El alquiler del mundo
Por Jorge Díaz.
El alquiler del mundo. Pablo Sánchez. Editorial Destino. 315 páginas.
Cuando empecé a leer El alquiler del mundo, la novela ganadora del Premio Francisco Casavella 2010, pensé en una de las historias de John Grisham (soy abogado, trabajo cien horas a la semana, cobro un pastón, conduzco un coche europeo y soy súper competitivo, y además voy a trabajar ciento veinte horas y me van a hacer socio del bufete para pagarme un pastón todavía más grande, pero justo antes de tocar el cielo me doy cuenta de que me he quedado sin alma por trabajar tanto y por haber olvidado que estudié derecho para que el mundo fuera más justo). Pues no, la novela de Pablo Sánchez no es eso, es mucho más, es un retrato de la ambición desatinada y desmedida, además no muestra una redención final para la avaricia.
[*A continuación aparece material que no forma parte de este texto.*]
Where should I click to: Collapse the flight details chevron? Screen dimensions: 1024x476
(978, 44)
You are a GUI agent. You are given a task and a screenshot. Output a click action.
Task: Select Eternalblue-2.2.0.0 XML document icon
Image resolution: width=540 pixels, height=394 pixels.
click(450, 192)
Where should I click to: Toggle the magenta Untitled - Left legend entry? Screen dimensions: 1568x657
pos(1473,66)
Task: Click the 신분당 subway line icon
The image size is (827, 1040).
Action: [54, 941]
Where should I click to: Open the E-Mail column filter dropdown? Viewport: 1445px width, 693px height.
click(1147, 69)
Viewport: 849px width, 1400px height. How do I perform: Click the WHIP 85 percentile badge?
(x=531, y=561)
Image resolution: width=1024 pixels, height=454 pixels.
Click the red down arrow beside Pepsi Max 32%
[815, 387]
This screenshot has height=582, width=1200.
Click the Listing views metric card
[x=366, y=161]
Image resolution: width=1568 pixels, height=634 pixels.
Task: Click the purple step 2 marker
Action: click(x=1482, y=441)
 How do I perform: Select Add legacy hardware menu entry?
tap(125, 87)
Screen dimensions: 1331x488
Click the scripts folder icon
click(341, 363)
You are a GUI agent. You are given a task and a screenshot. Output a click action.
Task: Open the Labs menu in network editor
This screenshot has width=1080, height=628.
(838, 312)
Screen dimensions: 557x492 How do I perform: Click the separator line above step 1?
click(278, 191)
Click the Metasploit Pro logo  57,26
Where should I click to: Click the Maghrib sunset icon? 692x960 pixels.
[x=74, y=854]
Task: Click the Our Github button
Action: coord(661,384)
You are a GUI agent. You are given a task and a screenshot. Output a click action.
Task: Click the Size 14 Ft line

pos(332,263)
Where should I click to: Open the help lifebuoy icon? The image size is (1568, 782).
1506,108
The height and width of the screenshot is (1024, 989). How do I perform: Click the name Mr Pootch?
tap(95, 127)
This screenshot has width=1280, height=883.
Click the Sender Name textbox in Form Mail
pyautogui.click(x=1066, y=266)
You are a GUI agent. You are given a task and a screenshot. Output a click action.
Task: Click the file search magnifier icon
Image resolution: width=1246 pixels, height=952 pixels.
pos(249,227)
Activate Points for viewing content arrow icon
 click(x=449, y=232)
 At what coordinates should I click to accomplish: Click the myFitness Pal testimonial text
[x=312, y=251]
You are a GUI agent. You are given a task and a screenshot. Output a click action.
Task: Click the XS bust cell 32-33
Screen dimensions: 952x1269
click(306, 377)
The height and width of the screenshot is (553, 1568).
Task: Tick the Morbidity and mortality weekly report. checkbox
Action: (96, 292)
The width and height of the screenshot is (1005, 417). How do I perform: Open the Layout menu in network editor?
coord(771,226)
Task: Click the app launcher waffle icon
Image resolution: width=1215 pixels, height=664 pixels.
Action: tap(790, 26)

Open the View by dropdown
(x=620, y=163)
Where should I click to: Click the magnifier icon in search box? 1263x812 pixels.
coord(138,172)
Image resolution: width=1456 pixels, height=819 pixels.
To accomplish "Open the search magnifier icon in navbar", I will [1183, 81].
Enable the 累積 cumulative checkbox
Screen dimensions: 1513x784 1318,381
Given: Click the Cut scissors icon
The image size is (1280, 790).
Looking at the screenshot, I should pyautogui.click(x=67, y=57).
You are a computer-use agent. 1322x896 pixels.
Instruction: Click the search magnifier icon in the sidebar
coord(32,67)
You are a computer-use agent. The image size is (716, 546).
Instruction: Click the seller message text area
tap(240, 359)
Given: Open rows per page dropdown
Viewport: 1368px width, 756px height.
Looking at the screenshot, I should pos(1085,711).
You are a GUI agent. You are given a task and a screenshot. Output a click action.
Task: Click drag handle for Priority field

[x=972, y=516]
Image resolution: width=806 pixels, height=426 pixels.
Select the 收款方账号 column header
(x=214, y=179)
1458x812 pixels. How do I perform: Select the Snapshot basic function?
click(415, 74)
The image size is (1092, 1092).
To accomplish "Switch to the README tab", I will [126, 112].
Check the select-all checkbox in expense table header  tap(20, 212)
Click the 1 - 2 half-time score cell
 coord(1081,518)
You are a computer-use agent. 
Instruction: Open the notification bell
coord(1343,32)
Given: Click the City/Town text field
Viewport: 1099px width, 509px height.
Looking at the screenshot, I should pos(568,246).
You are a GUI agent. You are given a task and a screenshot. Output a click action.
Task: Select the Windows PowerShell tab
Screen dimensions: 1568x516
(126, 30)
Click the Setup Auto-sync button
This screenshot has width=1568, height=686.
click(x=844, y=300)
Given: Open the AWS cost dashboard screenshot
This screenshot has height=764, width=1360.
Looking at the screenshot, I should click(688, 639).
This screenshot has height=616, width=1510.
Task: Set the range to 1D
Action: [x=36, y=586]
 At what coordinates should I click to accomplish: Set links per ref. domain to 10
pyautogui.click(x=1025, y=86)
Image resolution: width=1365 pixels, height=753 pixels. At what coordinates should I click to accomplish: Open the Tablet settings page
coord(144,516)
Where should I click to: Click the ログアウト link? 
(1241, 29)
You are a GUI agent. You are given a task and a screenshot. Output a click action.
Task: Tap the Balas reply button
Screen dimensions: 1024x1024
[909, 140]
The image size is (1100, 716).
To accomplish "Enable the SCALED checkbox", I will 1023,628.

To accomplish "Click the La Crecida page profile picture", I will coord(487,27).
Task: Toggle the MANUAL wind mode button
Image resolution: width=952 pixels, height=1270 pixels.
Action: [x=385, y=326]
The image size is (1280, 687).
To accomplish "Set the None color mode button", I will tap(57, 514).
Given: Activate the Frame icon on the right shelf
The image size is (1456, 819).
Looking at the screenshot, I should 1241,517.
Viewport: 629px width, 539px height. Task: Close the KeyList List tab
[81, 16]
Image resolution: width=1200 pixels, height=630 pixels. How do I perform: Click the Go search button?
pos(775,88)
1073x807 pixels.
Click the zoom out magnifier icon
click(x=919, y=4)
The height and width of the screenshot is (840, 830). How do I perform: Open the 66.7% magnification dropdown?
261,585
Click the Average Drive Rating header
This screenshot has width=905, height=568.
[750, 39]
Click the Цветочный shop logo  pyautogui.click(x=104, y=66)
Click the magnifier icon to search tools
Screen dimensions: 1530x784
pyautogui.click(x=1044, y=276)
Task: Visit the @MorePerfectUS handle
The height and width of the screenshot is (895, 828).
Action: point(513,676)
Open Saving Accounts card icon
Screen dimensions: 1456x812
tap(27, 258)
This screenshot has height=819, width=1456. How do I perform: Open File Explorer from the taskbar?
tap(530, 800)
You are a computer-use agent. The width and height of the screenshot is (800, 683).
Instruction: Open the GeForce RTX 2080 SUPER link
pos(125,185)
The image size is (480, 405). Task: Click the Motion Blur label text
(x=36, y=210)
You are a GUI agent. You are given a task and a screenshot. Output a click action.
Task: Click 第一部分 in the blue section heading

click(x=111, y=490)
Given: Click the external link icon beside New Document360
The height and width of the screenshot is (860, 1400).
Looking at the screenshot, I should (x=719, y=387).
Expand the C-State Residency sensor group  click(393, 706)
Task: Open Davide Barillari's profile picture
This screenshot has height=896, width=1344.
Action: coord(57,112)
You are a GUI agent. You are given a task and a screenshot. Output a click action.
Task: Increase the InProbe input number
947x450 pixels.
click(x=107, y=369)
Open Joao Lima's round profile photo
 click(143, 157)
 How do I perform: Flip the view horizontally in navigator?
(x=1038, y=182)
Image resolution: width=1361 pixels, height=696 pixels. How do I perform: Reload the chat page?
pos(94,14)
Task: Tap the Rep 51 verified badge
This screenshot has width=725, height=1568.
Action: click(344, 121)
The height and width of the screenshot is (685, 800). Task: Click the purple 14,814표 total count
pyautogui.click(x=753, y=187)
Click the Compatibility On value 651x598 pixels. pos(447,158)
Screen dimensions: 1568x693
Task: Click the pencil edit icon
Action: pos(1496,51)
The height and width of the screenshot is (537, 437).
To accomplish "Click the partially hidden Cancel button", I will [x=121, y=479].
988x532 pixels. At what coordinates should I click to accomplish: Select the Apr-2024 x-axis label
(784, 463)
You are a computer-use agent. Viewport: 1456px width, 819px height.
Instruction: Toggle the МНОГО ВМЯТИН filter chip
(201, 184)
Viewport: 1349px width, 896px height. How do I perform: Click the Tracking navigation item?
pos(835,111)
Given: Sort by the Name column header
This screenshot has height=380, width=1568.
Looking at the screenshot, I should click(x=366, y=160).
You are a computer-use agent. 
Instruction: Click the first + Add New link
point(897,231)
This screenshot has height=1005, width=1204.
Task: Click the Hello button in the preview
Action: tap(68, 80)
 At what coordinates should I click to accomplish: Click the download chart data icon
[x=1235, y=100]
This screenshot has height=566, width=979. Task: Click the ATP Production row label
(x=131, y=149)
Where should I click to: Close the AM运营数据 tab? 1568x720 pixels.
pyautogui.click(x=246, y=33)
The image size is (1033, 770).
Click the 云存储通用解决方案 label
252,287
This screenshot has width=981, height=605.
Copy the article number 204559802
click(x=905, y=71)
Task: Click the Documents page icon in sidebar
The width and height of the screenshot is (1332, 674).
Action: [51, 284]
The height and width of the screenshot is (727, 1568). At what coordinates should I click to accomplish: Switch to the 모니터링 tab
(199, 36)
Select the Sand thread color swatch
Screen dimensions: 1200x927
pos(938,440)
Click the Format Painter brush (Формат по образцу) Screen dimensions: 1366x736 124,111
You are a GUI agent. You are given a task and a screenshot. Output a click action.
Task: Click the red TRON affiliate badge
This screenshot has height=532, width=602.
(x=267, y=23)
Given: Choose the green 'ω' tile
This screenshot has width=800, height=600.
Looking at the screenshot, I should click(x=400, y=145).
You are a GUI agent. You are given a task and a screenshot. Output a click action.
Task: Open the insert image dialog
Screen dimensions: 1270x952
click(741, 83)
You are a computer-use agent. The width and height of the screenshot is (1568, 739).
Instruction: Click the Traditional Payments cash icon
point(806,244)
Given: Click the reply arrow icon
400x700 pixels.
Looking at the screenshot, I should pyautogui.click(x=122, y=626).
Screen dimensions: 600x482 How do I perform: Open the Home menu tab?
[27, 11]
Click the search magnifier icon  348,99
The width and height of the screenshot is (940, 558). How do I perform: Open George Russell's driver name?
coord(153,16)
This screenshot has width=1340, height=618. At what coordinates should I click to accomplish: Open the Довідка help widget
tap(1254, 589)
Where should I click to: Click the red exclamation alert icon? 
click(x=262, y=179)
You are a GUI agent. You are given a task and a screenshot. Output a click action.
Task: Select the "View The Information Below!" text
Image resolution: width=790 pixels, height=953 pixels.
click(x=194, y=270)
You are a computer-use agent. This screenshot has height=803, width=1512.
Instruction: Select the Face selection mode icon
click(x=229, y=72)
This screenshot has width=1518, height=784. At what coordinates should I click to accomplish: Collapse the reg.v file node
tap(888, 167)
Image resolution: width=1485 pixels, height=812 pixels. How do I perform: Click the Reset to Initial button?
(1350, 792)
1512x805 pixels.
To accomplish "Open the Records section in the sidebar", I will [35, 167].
El alquiler del mundo me ha parecido una novela estupenda, por decirlo claro: ágil, con personajes interesantes, con criterio y sentido del humor, con un andamiaje teórico perfectamente construido…
César, el protagonista, su odiado Francisco, su admirado y temido Lezama, su apreciado Marcos, su envidiado Krakowski, su añorada ex mujer Eugenia, la desequilibrada Yolanda… Todos se mueven en un mundo ideal en el que lo único importante es ganar dinero y mostrárselo a los demás, aunque sea comprando un barco en el que no se navegará ni una sola vez en la vida.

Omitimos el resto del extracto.